Red, red jpeg rose dropped by a man on the street hurrying to give his wife the dozen for the anniversary he nearly missed for the third time. The girl calls to give it back, but it has already pricked her finger and scratched her arm and he doesn’t want it now, he’s late, too late to help her. She holds it and it wants to fall again and she cries at the blood that’s darker than the rose.
A careless collection of books and papers surrounds the computer. No point picking any of them up, she says. She’ll just need them tomorrow, so why change a system that works? Gaming manuals, all 7th Sea, the game of heroism, topped with colorful dice to the left; a stack of newspapers behind her; tomorrow’s textbooks mixed with today’s handouts in a circle of Bess on the floor of the suite. From above, it looks like an elaborate synchronized swimming routine, each part moving in unison to create excellent results. From the floor, it looks like a mess that will consume her whole one day.
vi.
The arrow flew too fast. One moment, the fletching was between my fingers, and the next it had hit the yellow part of the target. I yelped and Zyr came at me. He was going to hit me again. I was already bruised. He was supposed to hit me every time I screamed.
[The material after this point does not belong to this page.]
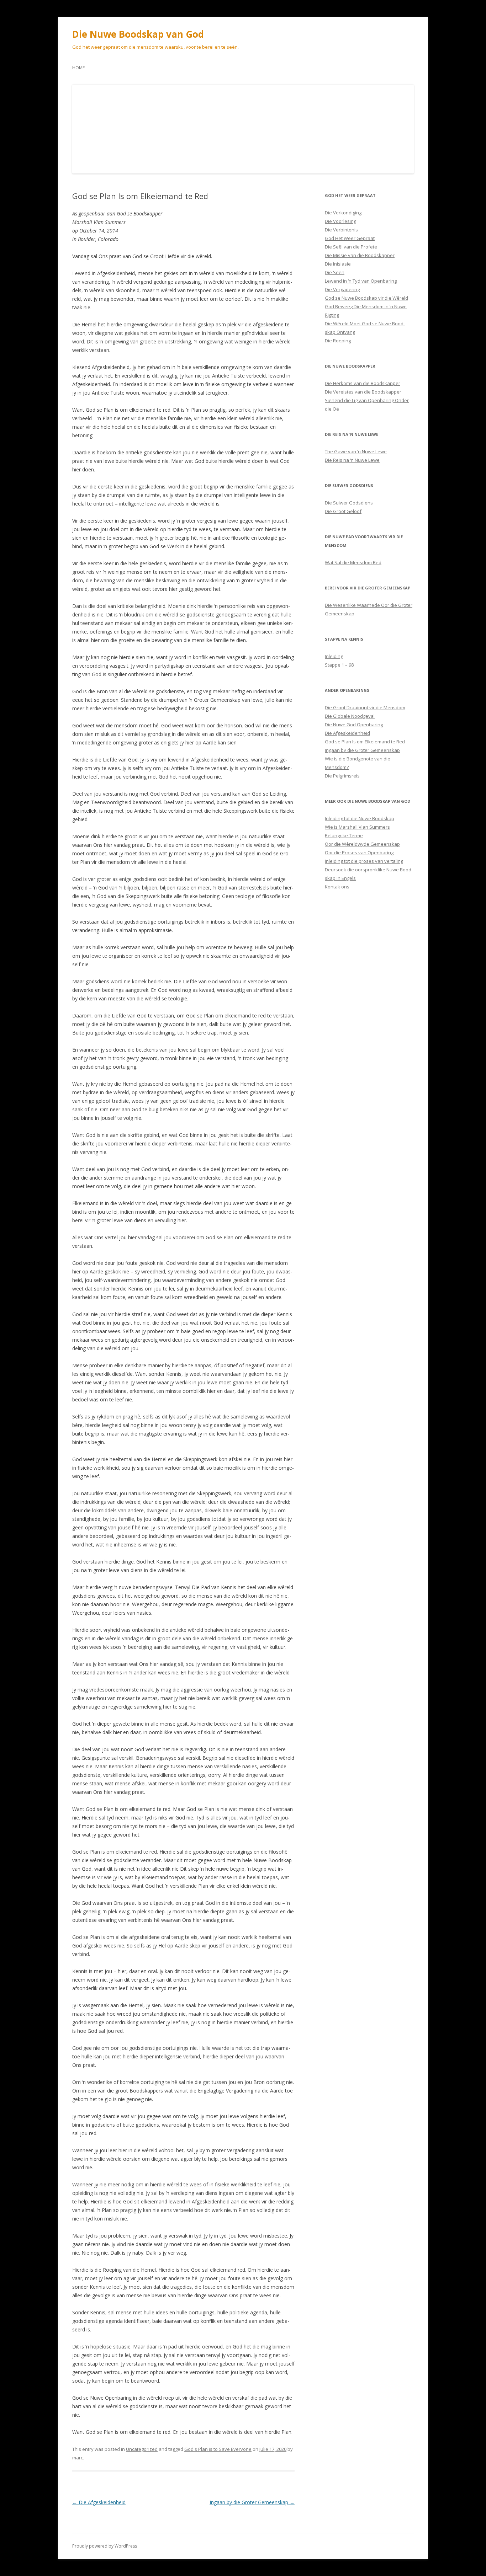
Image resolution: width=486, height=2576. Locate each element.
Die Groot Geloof (343, 511)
But my father told him to stop. "Excellent shot, son." I looked through my fingers and saw that the arrow had hit the exact center of the target.
He had called me "son."
"You could learn well from your brother, Sr'Yzr," my father said.
Sr'Yzr stroked the black fur of his left arm and said quietly, with a little smirk, "That is not my brother."
In my mind, I agreed as I nocked the next black-feathered arrow. Brothers didn't hit each other.
vii.
He scratches his beard in the same place every time. Always when he doesn't know how to say something important. The beard is wearing away. One of these days the hair will be gone and he'll scratch away his skin instead.
viii.
She fell hard and fast and cut her hands on the broken hearts she had left strewn on the ground over years of being "who she was."
ix.
Beauty and green flung themselves out into the circle as the Dryad smiled. She threw back the mass of moss that clung to her shapely face and laughed. A bird landed on her ear and sang to us. She interpreted.
"You bring light to this city," the Dryad murmured with a voice like a flute. "When you are ready to leave, the light will stay with us and you will have to begin anew."
"How will we do that?" My own voice sounded harsh following hers. I was surprised by the cut it made through the clearing.
All she did was grin as she leapt into a giant oak and disappeared.
x.
I waited three days to emerge. Lifting the stone carefully, ignoring the rush of stale of air past my ears, I looked on the world again. It was just as ugly as I had remembered it.
Baba was waiting for me. She sat on a burned stump outside my cave and tapped the ground with her cane. I loved making her wait. Patience may be a virtue, but impatience is just so much more exciting.
"Are you coming out this time?" she asked with that voice that asked too much.
"Nope," I said, and went back inside. I left the stone off, though. She could follow me if she liked. I wanted to show her the sanctuary, but she was afraid of the dark and probably wouldn't come.
I skipped down the hall the stream had carved until I heard a tapping behind me. She was coming, with a torch in her hand. I saw the firelight before I saw my grandmother. "I'm not letting you stay in here all week, Sasha," her voice said.
A wicked smile creeped across my face. I started whistling so she could follow the sound to the sanctuary.